What to work on
After finding the line containing "Expand the Anyone on Google+ dropdown" below, please output that line and each following one through the line containing "Task: Click Add New Theme Template button", exactly as written.

Extracted entries
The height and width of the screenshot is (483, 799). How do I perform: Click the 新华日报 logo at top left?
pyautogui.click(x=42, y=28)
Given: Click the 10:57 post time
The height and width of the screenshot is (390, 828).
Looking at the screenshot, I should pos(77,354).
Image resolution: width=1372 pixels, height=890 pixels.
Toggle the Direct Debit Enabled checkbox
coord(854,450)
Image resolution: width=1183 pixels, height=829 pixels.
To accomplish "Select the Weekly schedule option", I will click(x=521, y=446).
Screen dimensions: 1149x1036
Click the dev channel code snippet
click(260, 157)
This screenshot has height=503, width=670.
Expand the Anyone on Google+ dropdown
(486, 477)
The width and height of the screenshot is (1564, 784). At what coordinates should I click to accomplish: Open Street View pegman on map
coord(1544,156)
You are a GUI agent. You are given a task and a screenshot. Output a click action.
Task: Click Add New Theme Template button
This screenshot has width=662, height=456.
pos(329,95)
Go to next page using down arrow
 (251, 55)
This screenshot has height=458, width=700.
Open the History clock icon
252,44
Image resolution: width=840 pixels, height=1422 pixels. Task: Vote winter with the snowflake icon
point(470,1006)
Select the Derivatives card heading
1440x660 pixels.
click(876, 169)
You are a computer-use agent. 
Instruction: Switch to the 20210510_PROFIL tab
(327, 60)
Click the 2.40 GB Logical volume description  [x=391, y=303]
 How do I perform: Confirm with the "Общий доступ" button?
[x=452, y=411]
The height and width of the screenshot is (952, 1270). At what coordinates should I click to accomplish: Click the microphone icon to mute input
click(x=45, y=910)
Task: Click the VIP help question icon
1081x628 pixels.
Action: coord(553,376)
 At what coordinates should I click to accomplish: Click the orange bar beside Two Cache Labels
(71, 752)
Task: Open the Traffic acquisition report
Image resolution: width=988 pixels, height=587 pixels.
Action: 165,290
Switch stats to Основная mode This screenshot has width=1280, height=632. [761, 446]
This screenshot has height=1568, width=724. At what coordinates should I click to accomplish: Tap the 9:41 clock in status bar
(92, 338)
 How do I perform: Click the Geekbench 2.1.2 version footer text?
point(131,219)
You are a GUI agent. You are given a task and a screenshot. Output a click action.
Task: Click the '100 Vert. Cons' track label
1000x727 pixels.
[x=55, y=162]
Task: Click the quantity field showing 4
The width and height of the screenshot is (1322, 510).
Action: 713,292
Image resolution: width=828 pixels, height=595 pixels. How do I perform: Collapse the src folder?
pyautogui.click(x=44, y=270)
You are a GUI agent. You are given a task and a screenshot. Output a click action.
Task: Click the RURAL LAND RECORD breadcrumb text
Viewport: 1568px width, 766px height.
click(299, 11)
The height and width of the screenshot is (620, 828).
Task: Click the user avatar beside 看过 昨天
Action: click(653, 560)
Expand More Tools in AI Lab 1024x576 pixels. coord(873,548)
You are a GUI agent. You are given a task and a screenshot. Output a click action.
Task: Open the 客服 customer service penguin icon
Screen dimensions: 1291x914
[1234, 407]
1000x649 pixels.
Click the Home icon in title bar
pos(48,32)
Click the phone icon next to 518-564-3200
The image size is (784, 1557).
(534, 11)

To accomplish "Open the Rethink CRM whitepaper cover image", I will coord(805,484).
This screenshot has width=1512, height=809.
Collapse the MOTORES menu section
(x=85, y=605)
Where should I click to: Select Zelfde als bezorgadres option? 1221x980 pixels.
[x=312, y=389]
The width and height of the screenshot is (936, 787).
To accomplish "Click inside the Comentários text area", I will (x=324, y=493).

Written answer
Expand the Anyone on Google+ dropdown
(486, 477)
The width and height of the screenshot is (1564, 784). At what coordinates should I click to accomplish: Open Street View pegman on map
coord(1544,156)
You are a GUI agent. You are given a task and a screenshot. Output a click action.
Task: Click Add New Theme Template button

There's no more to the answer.